细菌感染是全球发病和死亡的主要原因，但现有诊断技术（如血培养、PCR）存在耗时长或灵敏度不足等问题。近年来，细菌分泌的胞外囊泡（EVs）因其携带病原特异性成分（如LPS、LTA）且稳定性高，成为潜力巨大的生物标志物。本研究利用纳米流式细胞术（nano-FCM）在单颗粒水平解析血浆中LTA⁺/LPS⁺ EVs的动态变化，探索其在感染进程中的临床意义。

2 结果

2.1 LPS/LTA在OMVs/CMVs中的表达特征

通过密度梯度离心分离^大肠杆菌（E. coli）OMVs和^{金黄色葡萄球菌}（S. aureus）CMVs，纳米流式检测显示：革兰氏阴性菌OMVs中LPS⁺ EVs占比24.8%~40.2%，而革兰氏阳性菌CMVs中LTA⁺ EVs占比30.6%~48.3%，显著高于哺乳动物细胞来源EVs（<1.7%）。免疫电镜（IEM）进一步验证了LPS/LTA在相应EVs上的特异性分布。

2.2 LPS⁺/LTA⁺ EVs与宿主细胞的互作

将LPS⁺ OMVs或LTA⁺ CMVs与小鼠巨噬细胞共孵育12小时后，ELISA检测显示细胞上清中IL-6和TNF-α水平显著升高（p < 0.001），qPCR证实炎症相关基因表达上调，表明这些EVs可激活免疫反应。

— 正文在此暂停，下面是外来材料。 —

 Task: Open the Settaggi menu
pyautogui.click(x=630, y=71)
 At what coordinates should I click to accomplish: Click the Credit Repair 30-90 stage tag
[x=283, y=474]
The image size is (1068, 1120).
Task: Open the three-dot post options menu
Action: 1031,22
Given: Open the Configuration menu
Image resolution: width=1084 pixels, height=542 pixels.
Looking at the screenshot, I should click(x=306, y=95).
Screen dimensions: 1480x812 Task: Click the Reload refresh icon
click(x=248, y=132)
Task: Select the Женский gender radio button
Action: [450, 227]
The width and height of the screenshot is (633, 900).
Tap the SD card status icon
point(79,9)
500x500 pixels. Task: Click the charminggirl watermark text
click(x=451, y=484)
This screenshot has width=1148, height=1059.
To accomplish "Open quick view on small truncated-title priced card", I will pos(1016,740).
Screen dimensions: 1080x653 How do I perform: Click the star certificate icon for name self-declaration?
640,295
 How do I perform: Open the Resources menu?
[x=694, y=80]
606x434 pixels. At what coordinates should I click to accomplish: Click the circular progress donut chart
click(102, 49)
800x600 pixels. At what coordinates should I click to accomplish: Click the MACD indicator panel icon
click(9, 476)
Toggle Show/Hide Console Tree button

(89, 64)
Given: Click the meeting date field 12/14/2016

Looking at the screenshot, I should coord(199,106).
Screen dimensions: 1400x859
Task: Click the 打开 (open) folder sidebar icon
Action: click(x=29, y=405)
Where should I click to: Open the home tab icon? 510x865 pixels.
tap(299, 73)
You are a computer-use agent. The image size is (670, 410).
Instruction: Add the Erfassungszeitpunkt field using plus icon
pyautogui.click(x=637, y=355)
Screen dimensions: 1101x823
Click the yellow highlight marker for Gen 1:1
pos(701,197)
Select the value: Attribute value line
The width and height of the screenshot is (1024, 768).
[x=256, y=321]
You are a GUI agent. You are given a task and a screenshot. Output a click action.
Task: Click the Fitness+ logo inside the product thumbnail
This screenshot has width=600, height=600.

2.3 感染动物模型中LTA⁺/LPS⁺ EVs的动态变化

在肺炎、脑膜炎和血流感染小鼠模型中，感染组血浆LTA⁺/LPS⁺ EVs水平均高于对照组，且血流感染组升高更显著。皮肤侵袭性感染模型显示，LTA⁺/LPS⁺ EVs在细菌入血前2~4小时即开始上升，早于炎症标志物（CRP、IL-6）8~10小时，提示其作为早期感染预警指标的潜力。

2.4 临床样本验证

78例临床血液样本分析显示：S. aureus血流感染患者LTA⁺ EVs水平显著高于其他组，而E. coli感染组LPS⁺ EVs占比突出。ROC曲线分析表明，LPS⁺ EVs诊断革兰阴性菌血症的AUC达0.9350（灵敏度90%~95%）。动态监测5例患者发现，LTA⁺/LPS⁺ EVs比例与体温、WBC计数同步变化，且抗生素治疗后显著下降。

3 讨论

尽管技术挑战（如EVs异质性）仍需解决，但LTA⁺/LPS⁺ EVs的快速检测（3小时内）、高灵敏度（单颗粒分辨率）和病原分型能力，为细菌感染诊断提供了超越传统方法的优势。未来需扩大临床样本验证，并探索EVs释放机制与宿主互作的分子通路。

4 实验方法

研究采用密度梯度离心分离EVs，通过纳米流式细胞术定量分析，结合IEM、ELISA和qPCR等多技术联用，确保数据可靠性。动物实验经上海交通大学医学院伦理委员会批准（IACUC-2022-Mi-205），临床样本使用符合伦理豁免条款（RA-2024-306）。